Josef arched an eyebrow, and Eli shook his head. “I’m not saying anything about your fighting prowess, but if you can’t bring your big weapon I’d probably have an easier time sneaking in alone.”
“How does that make sense?” Josef growled.
“It’s the first rule of thievery,” Eli said with a shrug. “One person makes less noise than two. And I’d much rather you be here with Nico and the Heart than stuck on some mountain with just me and your pot-metal normal blades.”
Josef’s hands flicked to the blades on his hip, as though he was about to show Eli just how dangerous those pot-metal blades could be, but Eli was already walking over to the cranny where he’d dropped his bag.
“If I go solo then I can do things I can’t do with you two,” he said, pulling a folded bundle of black clothing out of his sack. “Anyway”—he began to take off his jacket—“it’s not like I’m planning on fighting. I’ll have a much easier time giving trouble the slip if I don’t have to worry about you and your bash-happy ways.”
Josef frowned but didn’t argue the point. Satisfied, Eli leaned on the wall and began pulling off his boots. He placed them carefully beside his pack, followed by his jacket. Then, standing in the snow in his shirtsleeves and socks, Eli shook out the folded black cloth and started to pull it over his head. It was a tight fit. The fabric was obviously meant to go over the skin, not other clothes, but Nico didn’t blame Eli for layering. Even with Karon there to keep him warm, the cold was bitter. When the black cloth was wrapped all the way down to his feet, Eli slid on a pair of padded black boots, completing the ensemble. When he straightened up, he was dressed toe to chin in a black catsuit not unlike the one Giuseppe Monpress had worn back in Gaol.

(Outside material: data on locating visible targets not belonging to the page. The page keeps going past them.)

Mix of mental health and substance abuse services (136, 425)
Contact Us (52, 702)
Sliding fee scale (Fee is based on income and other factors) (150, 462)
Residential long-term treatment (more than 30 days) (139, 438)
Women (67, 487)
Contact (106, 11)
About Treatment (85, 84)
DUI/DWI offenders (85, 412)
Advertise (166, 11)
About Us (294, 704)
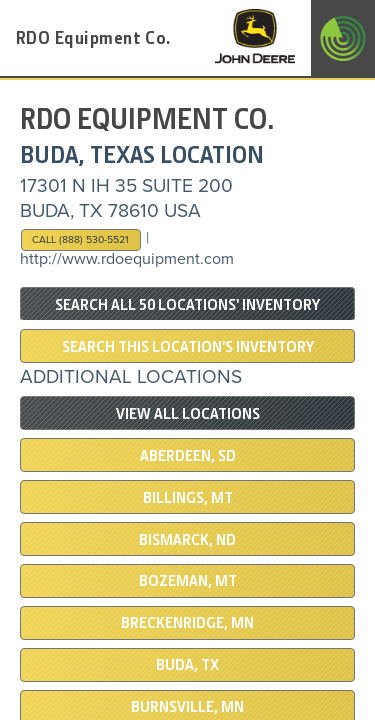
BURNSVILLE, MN (187, 707)
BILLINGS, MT (188, 498)
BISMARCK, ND (187, 540)
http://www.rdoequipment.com (127, 259)
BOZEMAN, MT (188, 581)
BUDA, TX (187, 665)
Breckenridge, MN (187, 623)
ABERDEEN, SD (188, 456)
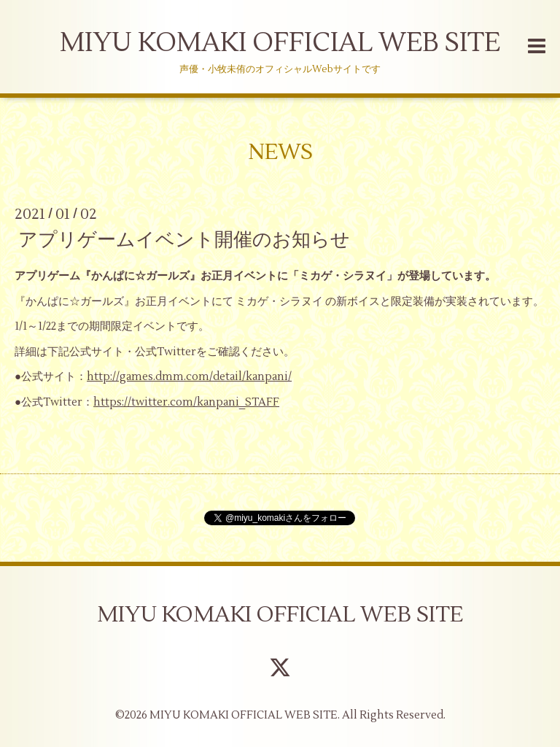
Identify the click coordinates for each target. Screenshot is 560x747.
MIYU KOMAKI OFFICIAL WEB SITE (280, 43)
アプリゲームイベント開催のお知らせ (184, 240)
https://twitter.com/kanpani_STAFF (186, 402)
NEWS (280, 152)
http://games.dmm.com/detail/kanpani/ (189, 376)
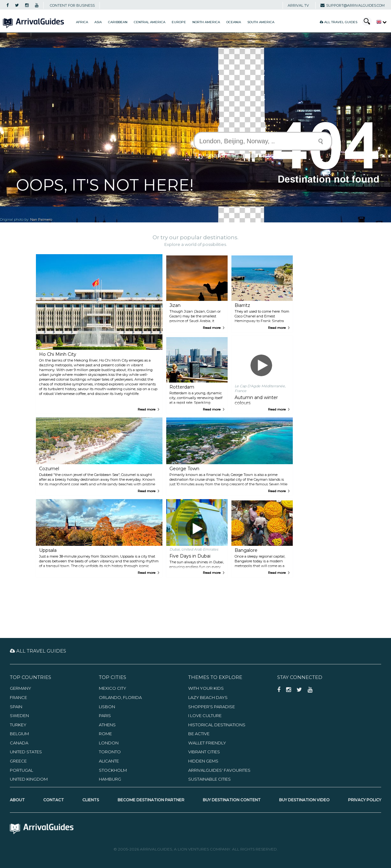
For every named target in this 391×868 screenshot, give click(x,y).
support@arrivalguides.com (353, 5)
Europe (179, 22)
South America (261, 22)
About (17, 800)
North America (206, 22)
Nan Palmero (41, 220)
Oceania (234, 22)
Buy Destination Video (304, 800)
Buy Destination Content (232, 800)
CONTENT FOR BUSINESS (72, 5)
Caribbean (118, 22)
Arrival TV (298, 5)
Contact (54, 800)
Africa (82, 22)
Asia (98, 22)
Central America (149, 22)
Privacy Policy (365, 800)
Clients (90, 800)
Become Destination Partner (151, 800)
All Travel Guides (338, 22)
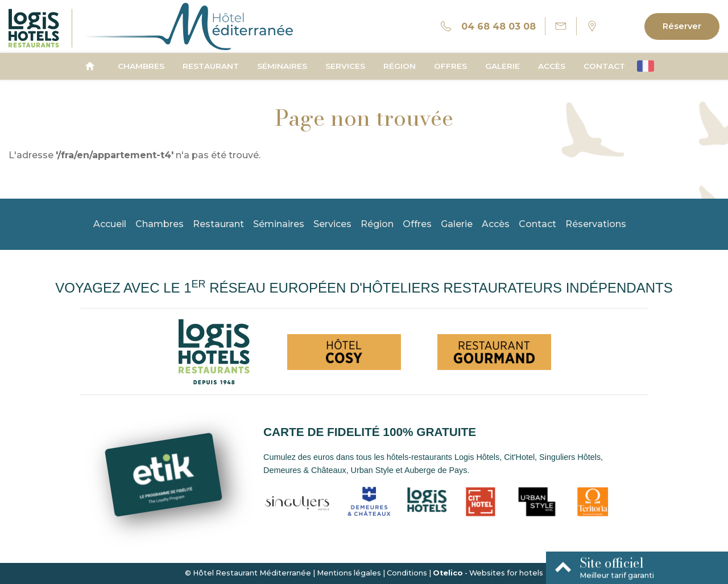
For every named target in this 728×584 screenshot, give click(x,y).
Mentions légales (349, 573)
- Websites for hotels (488, 573)
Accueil (110, 224)
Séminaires (282, 66)
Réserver (682, 26)
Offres (450, 66)
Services (345, 66)
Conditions (407, 573)
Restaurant (210, 66)
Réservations (595, 224)
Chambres (141, 66)
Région (399, 66)
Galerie (502, 66)
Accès (552, 66)
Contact (604, 66)
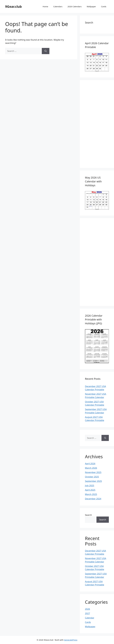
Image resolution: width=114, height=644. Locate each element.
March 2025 (91, 494)
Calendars (58, 6)
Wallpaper (91, 6)
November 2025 (93, 472)
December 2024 (93, 498)
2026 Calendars (75, 6)
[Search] (45, 51)
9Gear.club (13, 6)
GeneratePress (71, 640)
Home (45, 6)
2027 (88, 613)
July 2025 (90, 486)
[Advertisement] (97, 124)
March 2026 (91, 468)
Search (89, 515)
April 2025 (90, 490)
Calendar (90, 618)
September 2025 (93, 481)
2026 (88, 609)
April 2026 (90, 464)
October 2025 (92, 477)
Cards (104, 6)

“Don’t ever tell the old man I actually wore this,” Eli said, pulling the last bit, the black mask, over his head. “I’d never hear the end. Of course”—he grinned behind the thin cloth—“mine has improvements.”

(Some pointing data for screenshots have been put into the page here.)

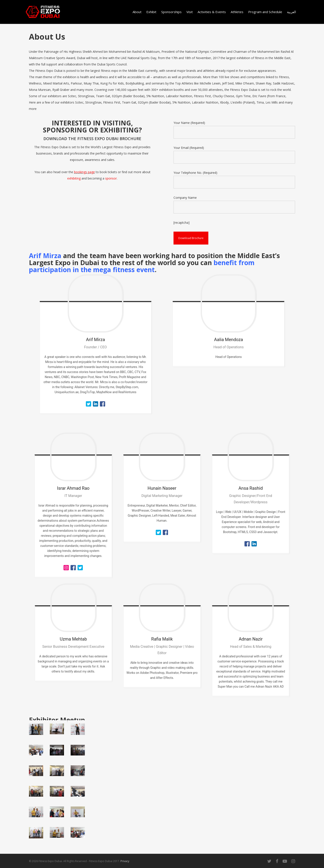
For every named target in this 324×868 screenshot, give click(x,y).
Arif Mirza (45, 255)
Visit (189, 12)
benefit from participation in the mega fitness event (142, 266)
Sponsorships (171, 12)
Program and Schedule (265, 12)
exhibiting (74, 178)
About (137, 12)
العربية (291, 12)
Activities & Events (212, 12)
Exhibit (151, 12)
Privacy (125, 861)
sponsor (111, 178)
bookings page (84, 172)
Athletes (237, 12)
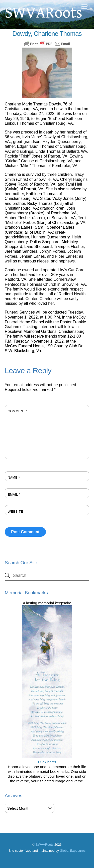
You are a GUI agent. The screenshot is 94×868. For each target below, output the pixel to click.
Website (15, 512)
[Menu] (84, 7)
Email (14, 494)
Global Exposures (73, 850)
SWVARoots (44, 844)
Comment (18, 411)
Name (14, 477)
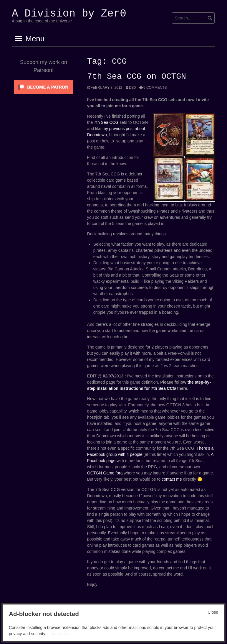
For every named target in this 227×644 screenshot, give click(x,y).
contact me (172, 479)
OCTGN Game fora (105, 473)
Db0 (132, 88)
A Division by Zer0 (69, 14)
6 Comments (155, 88)
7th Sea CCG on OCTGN (137, 77)
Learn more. (58, 634)
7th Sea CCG (106, 122)
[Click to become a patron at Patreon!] (44, 87)
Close (213, 612)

“I hope they make you demonproof,” Josef said. “You’ve got four hours before dark; don’t dawdle.”
“Yes, Mother.”
Josef snorted indignantly. Eli gave them a final wave and started down the slope, half walking, half sliding over the ice-crusted snow. Despite being a black dot on a field of white, he vanished almost instantly. Still, Nico and Josef watched for several minutes more, just in case.
Finally, Josef turned around. “Come on,” he said. “Let’s see if we can find something that will burn before I turn blue.”
Nico nodded and hurried after him. For the next half hour they scoured the ravine and the slope they’d come from, eventually gathering enough burnables to make a fire. It was a small, pathetic thing, but at least it was bright and warm, and they huddled together beside it.